* What to work on *
Pick out each line in the material below that contains the word "computer", and copy those lines.
[START OF Supplied material]
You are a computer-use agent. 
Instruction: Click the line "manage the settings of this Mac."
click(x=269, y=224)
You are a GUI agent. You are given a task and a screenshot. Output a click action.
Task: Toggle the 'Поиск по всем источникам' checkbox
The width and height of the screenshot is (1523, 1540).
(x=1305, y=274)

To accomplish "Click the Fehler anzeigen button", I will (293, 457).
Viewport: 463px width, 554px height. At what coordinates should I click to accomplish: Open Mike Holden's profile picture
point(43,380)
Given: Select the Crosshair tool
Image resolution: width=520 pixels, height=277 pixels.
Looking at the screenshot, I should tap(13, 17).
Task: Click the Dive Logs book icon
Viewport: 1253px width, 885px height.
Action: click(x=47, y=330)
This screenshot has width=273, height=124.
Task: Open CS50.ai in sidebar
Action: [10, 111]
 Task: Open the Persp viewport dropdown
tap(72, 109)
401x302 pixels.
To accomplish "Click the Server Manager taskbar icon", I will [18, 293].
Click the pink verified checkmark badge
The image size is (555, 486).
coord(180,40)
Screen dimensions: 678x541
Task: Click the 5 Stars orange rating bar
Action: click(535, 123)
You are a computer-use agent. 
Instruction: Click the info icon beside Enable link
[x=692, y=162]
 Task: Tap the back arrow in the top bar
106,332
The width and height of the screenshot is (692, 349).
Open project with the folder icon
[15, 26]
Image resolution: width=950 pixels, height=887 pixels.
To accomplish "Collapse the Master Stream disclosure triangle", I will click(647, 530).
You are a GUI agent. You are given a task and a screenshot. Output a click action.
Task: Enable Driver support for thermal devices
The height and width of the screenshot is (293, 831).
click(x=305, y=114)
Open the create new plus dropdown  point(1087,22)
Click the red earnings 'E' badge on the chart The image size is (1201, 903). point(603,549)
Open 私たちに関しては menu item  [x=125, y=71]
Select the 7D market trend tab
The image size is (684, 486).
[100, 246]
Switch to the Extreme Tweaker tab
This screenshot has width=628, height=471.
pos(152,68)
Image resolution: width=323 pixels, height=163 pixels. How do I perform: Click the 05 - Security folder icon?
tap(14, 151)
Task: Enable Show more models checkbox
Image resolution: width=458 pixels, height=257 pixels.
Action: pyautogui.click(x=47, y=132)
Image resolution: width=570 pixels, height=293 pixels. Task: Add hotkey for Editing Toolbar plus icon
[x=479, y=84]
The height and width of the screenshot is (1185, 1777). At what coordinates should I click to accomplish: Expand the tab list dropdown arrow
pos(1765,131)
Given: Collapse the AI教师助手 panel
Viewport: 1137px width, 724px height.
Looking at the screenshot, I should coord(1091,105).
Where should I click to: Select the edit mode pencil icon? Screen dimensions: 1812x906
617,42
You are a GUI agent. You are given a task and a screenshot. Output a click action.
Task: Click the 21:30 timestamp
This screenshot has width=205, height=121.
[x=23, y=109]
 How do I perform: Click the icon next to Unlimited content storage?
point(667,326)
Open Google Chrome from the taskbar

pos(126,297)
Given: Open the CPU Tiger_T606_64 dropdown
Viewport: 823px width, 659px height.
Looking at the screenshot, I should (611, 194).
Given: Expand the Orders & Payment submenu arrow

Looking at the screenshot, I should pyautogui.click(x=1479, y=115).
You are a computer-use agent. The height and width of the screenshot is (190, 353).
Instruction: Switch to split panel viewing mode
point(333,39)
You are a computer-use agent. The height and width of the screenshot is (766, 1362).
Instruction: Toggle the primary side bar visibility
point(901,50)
[END OF Supplied material]
* Result of the task *
You are a computer-use agent. 
You are a computer-use agent. 
You are a computer-use agent. The height and width of the screenshot is (190, 353).
You are a computer-use agent. The height and width of the screenshot is (766, 1362).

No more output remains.